Hundreds of Westmont students returned to campus Jan. 16 after being evacuated following the deadly Montecito mudslides to resume the spring semester. Before classes began the following day, the community gathered in the gym for a time of music, prayer and inspiration.
The Westmont students, most of whom were evacuated from campus at the end of the fall semester due to the Thomas Fire, had returned for the spring semester Jan. 8 for one day of classes before being evacuated again due to a loss of water in the wake of the mudslides.
Although the campus was unscathed by the rainstorm and the mudslides, many in the community suffered great loss. President Gayle D. Beebe, whose daughter Anna is director of youth ministries at Montecito Covenant Church, offered the names of those who were killed or lost homes in the tragedy.
“In our church alone, 20 different members of the youth group have been impacted by this, and there will be more and more,” he said.
Beebe referenced Romans 12:15, where Paul writes that part of our responsibility as followers of Christ is to learn how to rejoice with those who rejoice and mourn with those who mourn.
“Over time the way in which we respond to tragedy teaches us to find God in the midst of suffering,” Beebe said. “When we face these disruptions, inevitably we return to a predictable life pattern and we begin to experience again the love of God and his steadfast presence. But in the midst of it, it can be very choppy. The most significant growth in my life has occurred in moments like these, where we face significant challenges and setbacks.
“I have also learned that we don’t all suffer at the same depth or with the same complexity. And when we are not suffering, but we are around people who are suffering, it’s an opportunity for us to be present and to truly be Christ’s presence to others.

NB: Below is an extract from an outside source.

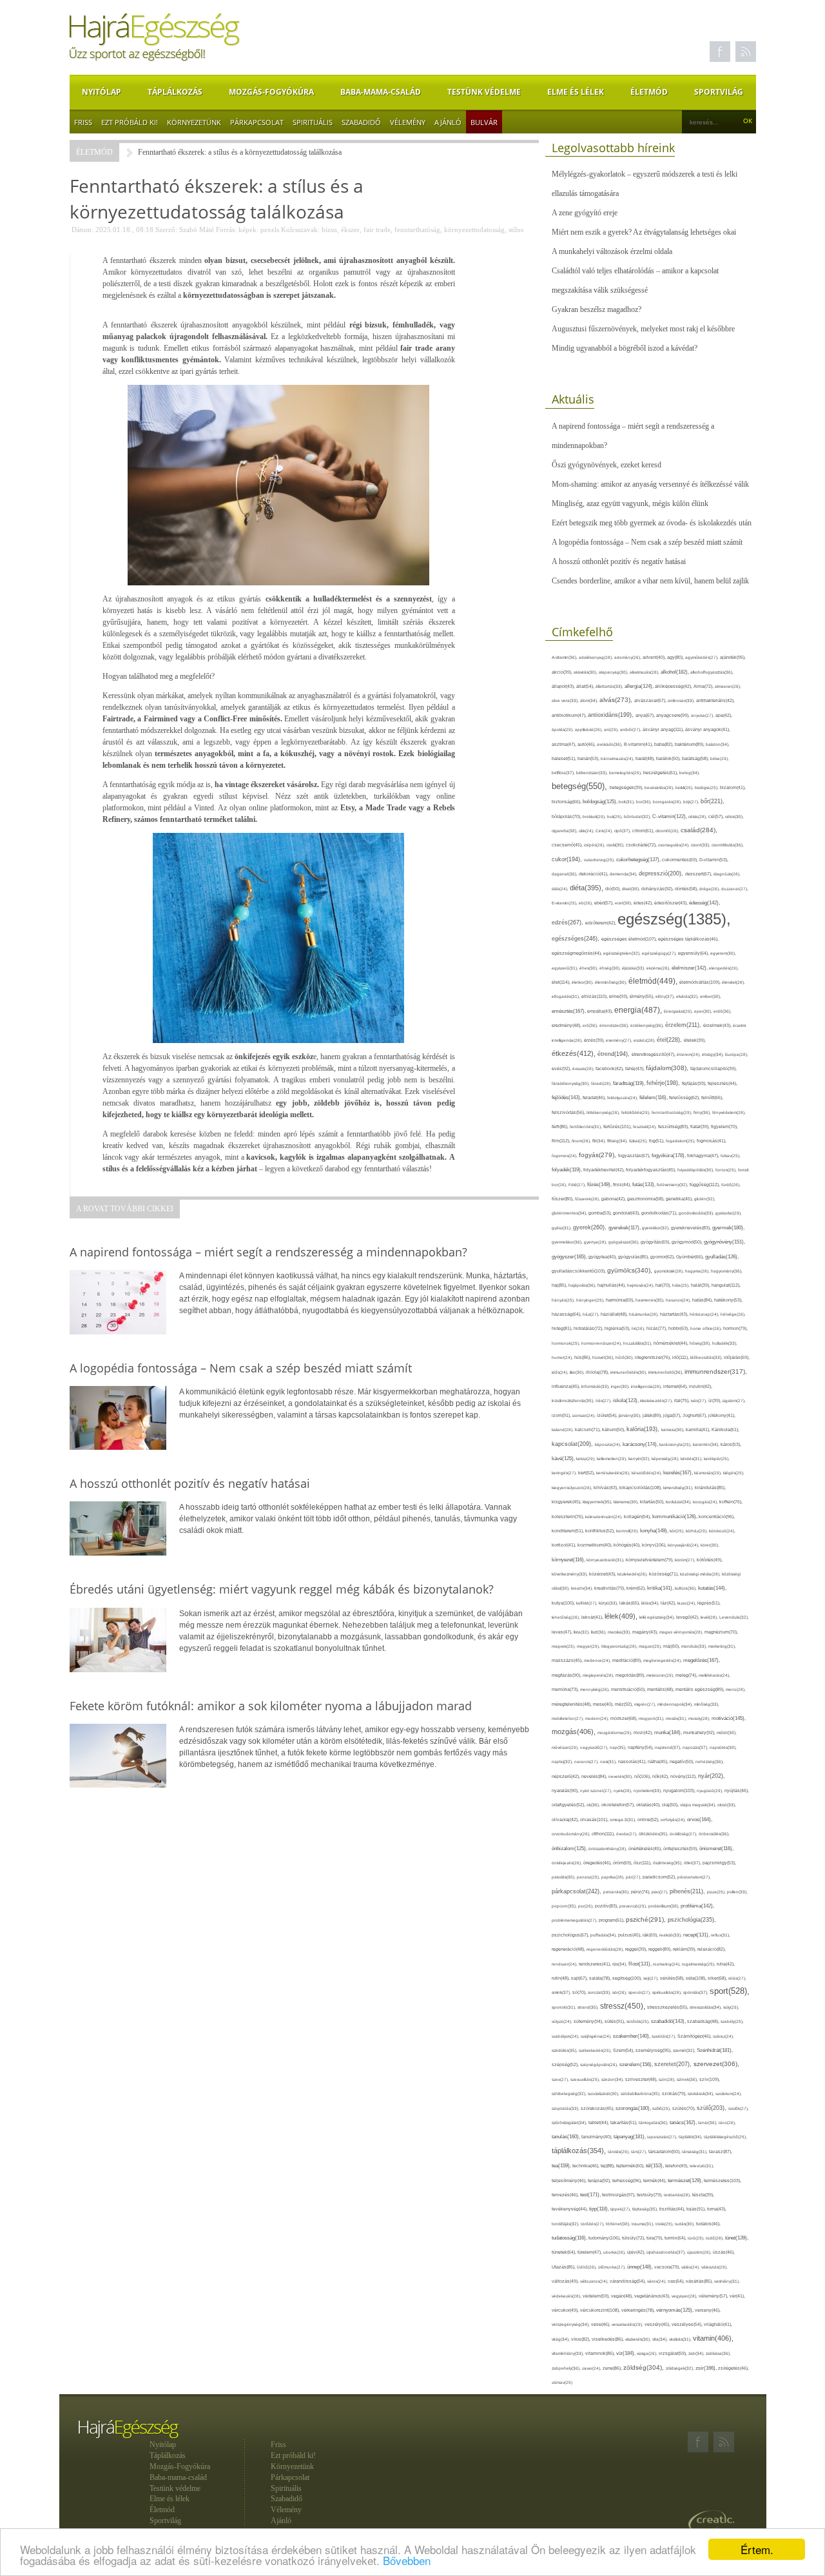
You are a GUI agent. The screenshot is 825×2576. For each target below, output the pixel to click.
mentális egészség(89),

It’s a wonderful opportunity and a wonderful privilege, and it is one that has come to us.”
Benjamin Peterson, president of the Westmont College Student Association, said that since Westmont has been largely spared by the disasters, students should respond by serving the local community with their skills and time. “A number of people from student government, student ministries and residence life are joining together to form a student response team or recovery team that will work closely with churches and local organizations to find need and opportunity to care,” he said.
He mentioned local non-profits such as the United Way, the Food Bank, Red Cross, Salvation Army and individuals and families who may need help. “We will need groups of volunteers to address those needs and opportunities as they arise and taking hope that we can be a shining light in the darkness to those around us who need it far more,” he said. “This is our local community, and it needs hope more than ever. In the darkest moments, I think we should hold onto the words of Samuel: “You Lord are my lamp. The Lord turns my darkness into light.”